§ Records for this task
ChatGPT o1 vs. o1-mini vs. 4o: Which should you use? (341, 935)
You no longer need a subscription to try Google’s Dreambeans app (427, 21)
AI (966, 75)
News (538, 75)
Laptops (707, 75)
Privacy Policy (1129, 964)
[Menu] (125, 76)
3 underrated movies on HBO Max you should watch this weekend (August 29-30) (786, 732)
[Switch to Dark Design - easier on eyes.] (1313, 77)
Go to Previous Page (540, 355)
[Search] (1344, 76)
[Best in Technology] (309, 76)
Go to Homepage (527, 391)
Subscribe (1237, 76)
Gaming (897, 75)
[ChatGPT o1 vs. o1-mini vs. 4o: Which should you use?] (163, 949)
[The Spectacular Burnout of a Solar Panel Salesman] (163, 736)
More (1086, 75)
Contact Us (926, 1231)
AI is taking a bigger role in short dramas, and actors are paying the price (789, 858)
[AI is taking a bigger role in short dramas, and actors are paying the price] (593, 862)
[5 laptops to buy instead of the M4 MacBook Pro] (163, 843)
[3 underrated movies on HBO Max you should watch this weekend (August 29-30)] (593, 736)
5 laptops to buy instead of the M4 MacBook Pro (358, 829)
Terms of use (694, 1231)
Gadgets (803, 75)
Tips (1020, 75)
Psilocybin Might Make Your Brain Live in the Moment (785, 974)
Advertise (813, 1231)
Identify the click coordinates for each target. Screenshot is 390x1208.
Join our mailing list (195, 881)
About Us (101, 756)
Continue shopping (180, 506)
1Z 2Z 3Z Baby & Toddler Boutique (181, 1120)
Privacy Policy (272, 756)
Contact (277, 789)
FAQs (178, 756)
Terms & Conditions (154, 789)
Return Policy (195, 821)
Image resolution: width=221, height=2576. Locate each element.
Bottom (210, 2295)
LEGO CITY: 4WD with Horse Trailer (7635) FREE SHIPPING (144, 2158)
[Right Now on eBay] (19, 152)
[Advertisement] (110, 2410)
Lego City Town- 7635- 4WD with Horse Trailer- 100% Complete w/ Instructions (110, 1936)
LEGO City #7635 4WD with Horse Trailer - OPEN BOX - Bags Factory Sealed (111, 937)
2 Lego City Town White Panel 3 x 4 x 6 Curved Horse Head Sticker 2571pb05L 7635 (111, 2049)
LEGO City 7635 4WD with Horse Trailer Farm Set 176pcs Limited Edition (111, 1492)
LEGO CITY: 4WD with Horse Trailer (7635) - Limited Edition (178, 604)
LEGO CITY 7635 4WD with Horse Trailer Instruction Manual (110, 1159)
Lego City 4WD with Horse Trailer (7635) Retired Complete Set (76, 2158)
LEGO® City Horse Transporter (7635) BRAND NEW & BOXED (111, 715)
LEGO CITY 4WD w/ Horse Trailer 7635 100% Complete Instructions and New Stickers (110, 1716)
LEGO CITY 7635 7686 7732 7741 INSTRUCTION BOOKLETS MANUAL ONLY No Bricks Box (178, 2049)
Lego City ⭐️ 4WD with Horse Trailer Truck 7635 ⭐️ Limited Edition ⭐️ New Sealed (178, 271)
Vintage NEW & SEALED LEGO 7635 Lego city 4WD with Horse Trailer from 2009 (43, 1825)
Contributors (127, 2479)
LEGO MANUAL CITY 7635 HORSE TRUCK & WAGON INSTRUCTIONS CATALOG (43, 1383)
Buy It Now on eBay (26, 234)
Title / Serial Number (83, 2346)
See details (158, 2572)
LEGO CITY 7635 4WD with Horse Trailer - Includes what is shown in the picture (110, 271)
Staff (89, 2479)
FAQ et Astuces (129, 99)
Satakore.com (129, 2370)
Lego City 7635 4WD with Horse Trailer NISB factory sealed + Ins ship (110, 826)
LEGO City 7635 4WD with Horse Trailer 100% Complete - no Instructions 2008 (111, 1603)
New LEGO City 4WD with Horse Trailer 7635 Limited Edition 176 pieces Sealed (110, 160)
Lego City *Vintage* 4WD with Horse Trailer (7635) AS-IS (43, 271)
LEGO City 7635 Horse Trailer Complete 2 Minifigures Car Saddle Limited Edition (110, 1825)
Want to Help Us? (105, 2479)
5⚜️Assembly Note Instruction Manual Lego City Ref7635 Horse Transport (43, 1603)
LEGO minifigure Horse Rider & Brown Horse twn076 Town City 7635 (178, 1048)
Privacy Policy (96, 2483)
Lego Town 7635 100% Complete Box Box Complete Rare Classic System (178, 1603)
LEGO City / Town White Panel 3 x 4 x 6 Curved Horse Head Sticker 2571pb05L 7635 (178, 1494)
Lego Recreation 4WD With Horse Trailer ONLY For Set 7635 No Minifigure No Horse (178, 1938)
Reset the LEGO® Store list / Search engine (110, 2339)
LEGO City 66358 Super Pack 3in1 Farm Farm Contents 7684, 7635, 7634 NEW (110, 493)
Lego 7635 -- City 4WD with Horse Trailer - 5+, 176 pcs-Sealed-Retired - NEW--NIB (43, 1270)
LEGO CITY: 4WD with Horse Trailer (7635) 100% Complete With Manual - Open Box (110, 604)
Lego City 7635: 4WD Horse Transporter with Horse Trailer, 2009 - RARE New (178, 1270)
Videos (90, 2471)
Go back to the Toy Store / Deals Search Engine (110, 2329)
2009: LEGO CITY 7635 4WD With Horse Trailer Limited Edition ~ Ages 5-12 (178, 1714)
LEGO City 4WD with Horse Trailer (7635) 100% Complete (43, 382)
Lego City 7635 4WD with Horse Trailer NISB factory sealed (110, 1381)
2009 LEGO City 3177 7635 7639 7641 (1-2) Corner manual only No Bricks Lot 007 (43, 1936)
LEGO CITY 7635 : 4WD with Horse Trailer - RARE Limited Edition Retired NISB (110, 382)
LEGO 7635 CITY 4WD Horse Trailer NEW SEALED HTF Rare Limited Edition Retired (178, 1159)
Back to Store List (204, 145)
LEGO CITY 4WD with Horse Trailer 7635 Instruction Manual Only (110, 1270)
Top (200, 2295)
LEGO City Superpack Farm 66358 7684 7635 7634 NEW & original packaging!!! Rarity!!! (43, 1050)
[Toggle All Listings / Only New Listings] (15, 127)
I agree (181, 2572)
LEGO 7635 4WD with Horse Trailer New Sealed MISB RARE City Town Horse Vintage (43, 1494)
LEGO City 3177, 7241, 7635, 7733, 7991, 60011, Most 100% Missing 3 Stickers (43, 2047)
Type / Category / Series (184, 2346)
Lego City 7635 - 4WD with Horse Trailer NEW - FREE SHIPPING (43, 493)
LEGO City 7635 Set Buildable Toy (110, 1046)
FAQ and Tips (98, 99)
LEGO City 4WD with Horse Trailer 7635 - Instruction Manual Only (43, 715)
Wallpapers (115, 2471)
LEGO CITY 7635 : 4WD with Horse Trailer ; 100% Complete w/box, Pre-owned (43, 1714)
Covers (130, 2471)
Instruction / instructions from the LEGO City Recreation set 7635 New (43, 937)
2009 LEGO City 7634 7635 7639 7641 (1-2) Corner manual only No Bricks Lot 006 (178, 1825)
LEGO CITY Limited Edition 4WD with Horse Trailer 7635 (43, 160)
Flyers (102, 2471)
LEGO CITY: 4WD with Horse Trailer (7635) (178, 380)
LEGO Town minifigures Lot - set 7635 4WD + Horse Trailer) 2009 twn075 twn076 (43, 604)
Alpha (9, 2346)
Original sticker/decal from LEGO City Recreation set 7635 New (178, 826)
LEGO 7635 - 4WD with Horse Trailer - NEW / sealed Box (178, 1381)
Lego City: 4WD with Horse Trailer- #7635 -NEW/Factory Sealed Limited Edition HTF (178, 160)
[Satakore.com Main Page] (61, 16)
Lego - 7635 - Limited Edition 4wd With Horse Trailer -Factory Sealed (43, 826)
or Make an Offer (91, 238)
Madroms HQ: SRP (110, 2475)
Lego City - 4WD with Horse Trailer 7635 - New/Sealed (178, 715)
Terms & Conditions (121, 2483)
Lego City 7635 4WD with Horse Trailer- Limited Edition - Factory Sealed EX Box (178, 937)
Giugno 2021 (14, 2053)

§ Task requirements
After locating the line with "LEGO 7635 CITY" above, return that line and every later line through the one with "Covers (130, 2471)", word for word and with nothing else.

§ Exercise answer
LEGO 7635 CITY 4WD Horse Trailer NEW SEALED HTF Rare Limited Edition Retired (178, 1159)
Back to Store List (204, 145)
LEGO CITY 4WD with Horse Trailer 7635 Instruction Manual Only (110, 1270)
Top (200, 2295)
LEGO City Superpack Farm 66358 7684 7635 7634 NEW & original packaging!!! Rarity!!! (43, 1050)
[Toggle All Listings / Only New Listings] (15, 127)
I agree (181, 2572)
LEGO 7635 4WD with Horse Trailer New Sealed MISB RARE City Town Horse Vintage (43, 1494)
LEGO City 3177, 7241, 7635, 7733, 7991, 60011, Most 100% Missing 3 Stickers (43, 2047)
Type / Category / Series (184, 2346)
Lego City 7635 - 4WD with Horse Trailer NEW - FREE SHIPPING (43, 493)
LEGO City 7635 Set Buildable Toy (110, 1046)
FAQ and Tips (98, 99)
LEGO City 4WD with Horse Trailer 7635 - Instruction Manual Only (43, 715)
Wallpapers (115, 2471)
LEGO CITY 7635 : 4WD with Horse Trailer ; 100% Complete w/box, Pre-owned (43, 1714)
Covers (130, 2471)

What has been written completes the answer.